Cocos Island, C.R. 2005

underwater.me.uk

We awoke on the morning of arrival to a view of the island through our porthole and as the boat rocked and submerged it yielded a glimpse of clear azure blue water and fish! Through our porthole!! Our desire to dive had to be reigned in until after breakfast. It was difficult. We were there in Cocos Island. Famous as Jurassic Park, famous as Treasure Island and famous for it's sharks - hammerheads especially. I suppose that is what drew us there - having a short but dramatic experience of diving with hammerheads in the Red Sea three years ago, I wanted to see them again and get some photographs this time. And I had to wait until after breakfast!! Into our gear, into the pangas (ribs), kitted up... about to open the floodgates of my anticipation for our check out dive and you must sympathise with my frustration at a broken fin strap. Arghhh! We weren't denied the dive, though it was much shortened as we had to return to the Okeanos for spares.

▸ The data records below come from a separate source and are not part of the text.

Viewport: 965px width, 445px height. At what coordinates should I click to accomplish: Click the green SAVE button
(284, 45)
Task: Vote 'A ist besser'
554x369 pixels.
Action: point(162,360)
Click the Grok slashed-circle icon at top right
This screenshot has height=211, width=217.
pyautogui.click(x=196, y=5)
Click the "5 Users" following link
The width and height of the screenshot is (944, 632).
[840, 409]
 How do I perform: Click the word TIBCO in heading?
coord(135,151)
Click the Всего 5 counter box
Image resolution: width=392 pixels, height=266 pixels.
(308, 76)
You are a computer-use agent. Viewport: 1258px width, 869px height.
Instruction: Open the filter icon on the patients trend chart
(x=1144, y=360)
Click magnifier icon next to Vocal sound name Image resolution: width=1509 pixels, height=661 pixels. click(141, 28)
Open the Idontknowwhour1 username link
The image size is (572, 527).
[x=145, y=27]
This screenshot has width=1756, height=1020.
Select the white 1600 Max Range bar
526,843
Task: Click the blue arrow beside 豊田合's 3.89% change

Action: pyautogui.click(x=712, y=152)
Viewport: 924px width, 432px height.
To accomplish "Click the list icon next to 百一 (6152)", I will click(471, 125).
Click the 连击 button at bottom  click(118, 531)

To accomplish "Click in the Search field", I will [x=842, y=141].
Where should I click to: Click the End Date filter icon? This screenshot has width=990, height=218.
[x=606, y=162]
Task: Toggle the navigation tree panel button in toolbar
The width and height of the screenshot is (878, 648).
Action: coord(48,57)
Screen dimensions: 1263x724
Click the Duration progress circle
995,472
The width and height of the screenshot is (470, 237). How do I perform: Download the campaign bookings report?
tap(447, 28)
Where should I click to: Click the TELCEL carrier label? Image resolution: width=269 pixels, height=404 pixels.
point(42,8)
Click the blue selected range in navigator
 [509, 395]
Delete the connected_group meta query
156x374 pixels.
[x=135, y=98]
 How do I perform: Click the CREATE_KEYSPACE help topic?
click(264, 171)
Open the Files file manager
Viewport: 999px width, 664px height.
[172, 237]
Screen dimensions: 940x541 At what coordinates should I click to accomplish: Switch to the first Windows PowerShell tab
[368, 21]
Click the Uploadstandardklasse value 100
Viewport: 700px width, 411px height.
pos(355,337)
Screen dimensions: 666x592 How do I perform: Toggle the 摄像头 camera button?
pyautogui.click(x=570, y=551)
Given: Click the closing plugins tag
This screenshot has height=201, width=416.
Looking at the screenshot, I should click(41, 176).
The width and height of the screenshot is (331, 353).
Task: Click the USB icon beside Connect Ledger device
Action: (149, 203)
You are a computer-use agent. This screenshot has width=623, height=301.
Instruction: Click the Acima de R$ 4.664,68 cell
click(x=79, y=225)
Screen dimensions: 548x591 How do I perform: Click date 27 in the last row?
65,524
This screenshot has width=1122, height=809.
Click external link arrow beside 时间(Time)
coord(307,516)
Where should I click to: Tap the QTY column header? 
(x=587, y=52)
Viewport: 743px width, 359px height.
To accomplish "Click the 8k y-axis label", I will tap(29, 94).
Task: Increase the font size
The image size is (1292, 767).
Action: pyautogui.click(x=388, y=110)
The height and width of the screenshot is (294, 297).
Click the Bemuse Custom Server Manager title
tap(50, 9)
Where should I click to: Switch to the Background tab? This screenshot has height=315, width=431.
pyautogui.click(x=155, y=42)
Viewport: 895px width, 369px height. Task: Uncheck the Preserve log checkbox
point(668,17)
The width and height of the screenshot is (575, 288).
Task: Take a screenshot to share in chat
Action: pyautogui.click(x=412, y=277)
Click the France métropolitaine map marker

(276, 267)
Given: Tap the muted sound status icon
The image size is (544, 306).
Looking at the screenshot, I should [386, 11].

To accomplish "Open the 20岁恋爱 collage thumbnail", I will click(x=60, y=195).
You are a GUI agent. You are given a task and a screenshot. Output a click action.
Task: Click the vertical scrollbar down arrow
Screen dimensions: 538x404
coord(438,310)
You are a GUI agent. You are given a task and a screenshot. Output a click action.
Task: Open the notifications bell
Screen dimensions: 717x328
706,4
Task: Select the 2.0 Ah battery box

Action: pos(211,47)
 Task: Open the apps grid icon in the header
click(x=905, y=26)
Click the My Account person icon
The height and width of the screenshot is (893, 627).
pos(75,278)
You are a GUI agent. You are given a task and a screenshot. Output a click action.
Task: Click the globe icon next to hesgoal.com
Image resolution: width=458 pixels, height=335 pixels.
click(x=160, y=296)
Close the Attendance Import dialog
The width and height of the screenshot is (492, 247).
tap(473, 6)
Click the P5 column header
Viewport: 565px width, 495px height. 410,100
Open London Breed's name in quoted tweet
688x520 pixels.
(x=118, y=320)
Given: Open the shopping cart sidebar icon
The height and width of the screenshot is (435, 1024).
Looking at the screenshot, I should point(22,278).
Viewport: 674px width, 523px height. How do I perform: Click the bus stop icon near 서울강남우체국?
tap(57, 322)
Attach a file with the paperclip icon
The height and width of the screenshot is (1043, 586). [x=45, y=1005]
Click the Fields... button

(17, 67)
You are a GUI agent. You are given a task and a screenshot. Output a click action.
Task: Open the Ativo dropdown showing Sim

The water was warm and invitingly clear - there was lots of life - not so much of the reef fishes that you might expect from tropical waters - but then there weren't many corals; the reefs having suffered from El Nino and algae growth but there were plenty of bigger fish and sharks. Every dive yielded white tips - lounging on the sands, cruising through the crystal waters or on the memorable night dives thronging in their hundreds in feeding frenzies. The night dives were certainly memorable - Damien even got his wish of a night dive on a solitary wreck; the bioluminescence shimmering off us, but there were other memorable dives too; Dos Amigos where we had had a delightful dive with our first sighting of an eagle ray - magnificent creatures swooping through the water. We surfaced from the dive as usual - I had taken my fins off and was clambering out of the water, joking with Ken and Duane who were already in the panga ('Did you see the hammer heads?' 'No, we were distracted by the whale shark'), when D urgently called me back into the water. It is a general rule not to enter the water without fins as you are pretty helpless if there was a current but I held onto Damien and saw a magnificent Manta ray passing beneath us. We descended to 5m - we must have looked hilarious as I held onto Damien's first stage without fins but the excitement of simply seeing the vast black ray glide by was sparking through me. It was maybe 4 meters tip-to-tip and was simply majestic as it soared elegantly through the water, accompanied by a remora (I think) that seemed to move in the Mantas wake almost hugging it. I had a brief moment were I cursed the fact that we had already passed the camera into the panga but that was quickly overtaken by the WOW factor and awe of seeing such a magnificent creature. We hung there in the water just mesmerised - I think it was curious about us too as it slowed and for a while I thought it was going to turn around for another pass past us but it gently carried on out of sight into the blue. I felt very lucky to have shared the experience but sorry no pictures...!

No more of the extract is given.